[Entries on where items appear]

+++++

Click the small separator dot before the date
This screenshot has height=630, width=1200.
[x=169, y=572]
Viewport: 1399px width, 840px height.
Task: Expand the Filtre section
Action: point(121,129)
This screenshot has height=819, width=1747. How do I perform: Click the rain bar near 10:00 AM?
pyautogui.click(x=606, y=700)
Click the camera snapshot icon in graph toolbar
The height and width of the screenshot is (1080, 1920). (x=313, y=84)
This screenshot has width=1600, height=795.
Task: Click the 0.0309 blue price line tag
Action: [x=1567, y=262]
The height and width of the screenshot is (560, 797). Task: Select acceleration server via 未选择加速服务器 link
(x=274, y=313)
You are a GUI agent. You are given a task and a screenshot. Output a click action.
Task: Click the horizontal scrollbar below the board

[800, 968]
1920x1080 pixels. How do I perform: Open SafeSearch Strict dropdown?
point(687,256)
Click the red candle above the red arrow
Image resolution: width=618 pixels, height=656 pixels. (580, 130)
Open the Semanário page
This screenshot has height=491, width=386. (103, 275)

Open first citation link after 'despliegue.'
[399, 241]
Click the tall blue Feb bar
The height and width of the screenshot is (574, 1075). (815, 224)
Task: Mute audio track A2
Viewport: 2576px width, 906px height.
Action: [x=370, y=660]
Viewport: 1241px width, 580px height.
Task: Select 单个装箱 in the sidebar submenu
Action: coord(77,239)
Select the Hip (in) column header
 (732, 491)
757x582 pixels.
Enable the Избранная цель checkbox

+++++

## [SHORT EXERCISE]
Copy all of the records above word for word, keeping every line unchanged.

## [THE COMPLETED TASK]
Click the small separator dot before the date
This screenshot has height=630, width=1200.
[x=169, y=572]
Viewport: 1399px width, 840px height.
Task: Expand the Filtre section
Action: point(121,129)
This screenshot has height=819, width=1747. How do I perform: Click the rain bar near 10:00 AM?
pyautogui.click(x=606, y=700)
Click the camera snapshot icon in graph toolbar
The height and width of the screenshot is (1080, 1920). (x=313, y=84)
This screenshot has width=1600, height=795.
Task: Click the 0.0309 blue price line tag
Action: [x=1567, y=262]
The height and width of the screenshot is (560, 797). Task: Select acceleration server via 未选择加速服务器 link
(x=274, y=313)
You are a GUI agent. You are given a task and a screenshot. Output a click action.
Task: Click the horizontal scrollbar below the board

[800, 968]
1920x1080 pixels. How do I perform: Open SafeSearch Strict dropdown?
point(687,256)
Click the red candle above the red arrow
Image resolution: width=618 pixels, height=656 pixels. (580, 130)
Open the Semanário page
This screenshot has height=491, width=386. (103, 275)

Open first citation link after 'despliegue.'
[399, 241]
Click the tall blue Feb bar
The height and width of the screenshot is (574, 1075). (815, 224)
Task: Mute audio track A2
Viewport: 2576px width, 906px height.
Action: [x=370, y=660]
Viewport: 1241px width, 580px height.
Task: Select 单个装箱 in the sidebar submenu
Action: coord(77,239)
Select the Hip (in) column header
 (732, 491)
757x582 pixels.
Enable the Избранная цель checkbox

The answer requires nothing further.